ISBN 978-85-503-0042-9
Título original: Poor unfortunate souls: a tale of the Sea Witch
— Serena Valentino
P
Fazia muitos anos que Úrsula não via suas queridas amigas, as
bruxas irmãs. Não lhes fazia uma visita desde que fora exilada da
corte de Tritão. Havia muita conversa para pôr em dia. No caminho,
viu uma luz dançar e ondular através da água e soube que estava
finalmente alcançando a superfície. Quase podia distinguir a
imagem sombria das três irmãs, que estavam na praia, à espera de
sua chegada.
Já faz um tempão, ela pensou, e decidiu que poderia muito bem
fazer uma entrada grandiosa, com um grande espetáculo. Sentiu-se
crescer, os tentáculos se alongando, fazendo-a se sentir como a
força dominante dos mares que ela era.
Não sinto esse poder dentro de mim há séculos.
Havia afundado navios gigantescos nessa forma, os transformado
em pedaços e lançado seus restos nas profundezas do seu reino
sombrio e agourento. Úrsula viu espanto nos olhos saltados das
irmãs esquisitas quando se levantou das águas e atingiu uma altura
imponente. As três bruxas irmãs – Lucinda, Ruby e Martha –
pareciam pequenas sobre as rochas pretas molhadas, tremendo de
frio.
Úrsula considerava as irmãs donas de uma beleza grotesca, com
seus olhos grandes demais e a boca muito pequena. Os rostos
pálidos e assombrados eram emoldurados, de forma perfeita
demais, por cachos negros como corvos, mesmo com as névoas
agarradas aos cabelos de penas, fazendo-as parecer aves que não
voam, assustadas e encharcadas.
Alguém que visse o estado pavoroso em que se encontravam,
refletia Úrsula, não imaginaria que aquelas bruxas eram lendárias.

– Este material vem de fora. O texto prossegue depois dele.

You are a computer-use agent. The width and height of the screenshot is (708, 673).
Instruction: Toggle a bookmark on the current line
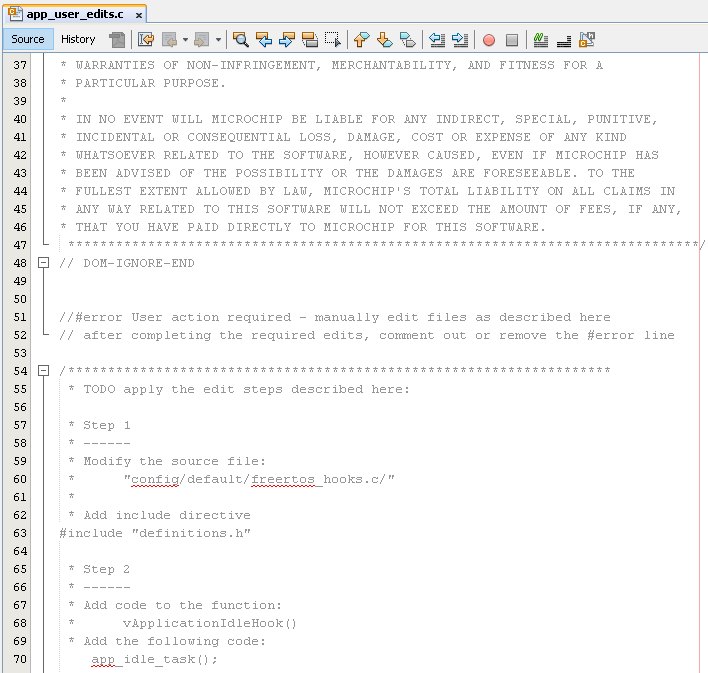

Eram primas do velho rei, o pai da rainha chamada Branca de Neve.
E eram grandes benfeitoras da Fada das Trevas e sua princesa
adormecida. Embora nunca fosse admitir em voz alta, ela devia o
poder recém-recuperado às irmãs esquisitas. Elas haviam devolvido
seu colar. Se bem que, Úrsula considerava, era uma troca justa por
algo que sua irmã caçula queria desesperadamente.
Lucinda teve um sobressalto quando o corpo de Úrsula respingou
água no rosto das bruxas assustadas. Seus tímpanos por pouco não
estouraram com a gargalhada estrondosa e com o vozeirão de
Úrsula.
– Estou muito feliz em vê-las, irmãs. Já faz tempo demais.

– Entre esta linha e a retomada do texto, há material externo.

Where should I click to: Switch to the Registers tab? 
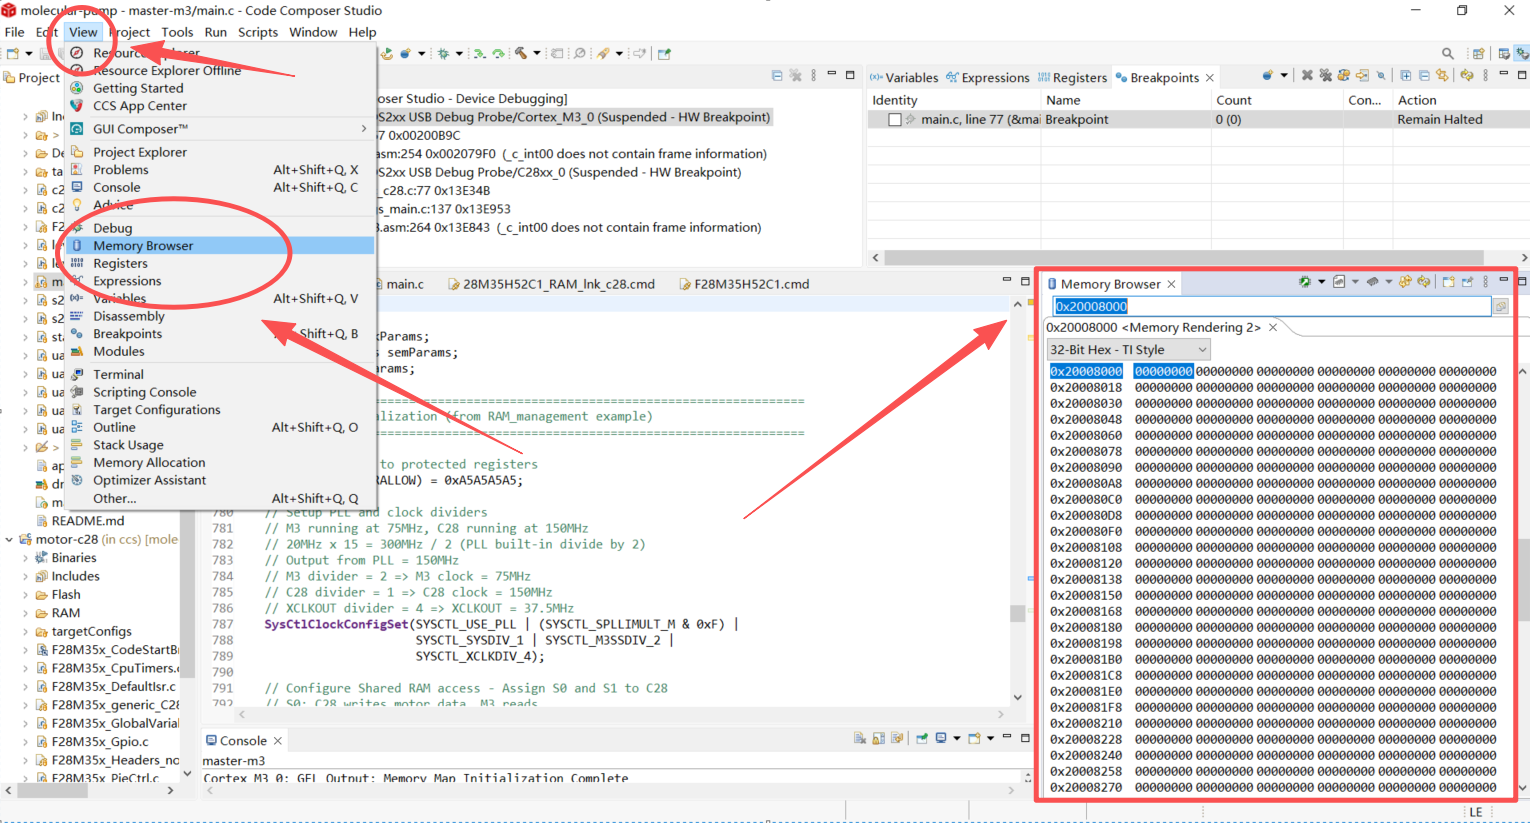pos(1078,77)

A bruxa do mar se curvou para ficar ao nível dos olhos das irmãs
esquisitas. Eram realmente deslumbrantes, pensou ela.
Só que é beleza demais sem as proporções certas.
Os braços de Úrsula estavam estendidos, prontos para abraçá-
las. As irmãs deram uma corridinha cautelosa, como se fossem uma
só, para o abraço de Úrsula, o que lhes aliviou as preocupações e
as fez relaxar, afinal, Úrsula não estava zangada com elas.
– Vejo que você está usando o nosso presente – disseram as
irmãs, em uníssono, ao avistarem o colar de concha dourada ao
redor do pescoço da bruxa do mar. Estavam todas preocupadas que
Úrsula fosse ficar furiosa se algum dia soubesse que o colar andara
jogado na despensa, semiesquecido durante todo aquele tempo.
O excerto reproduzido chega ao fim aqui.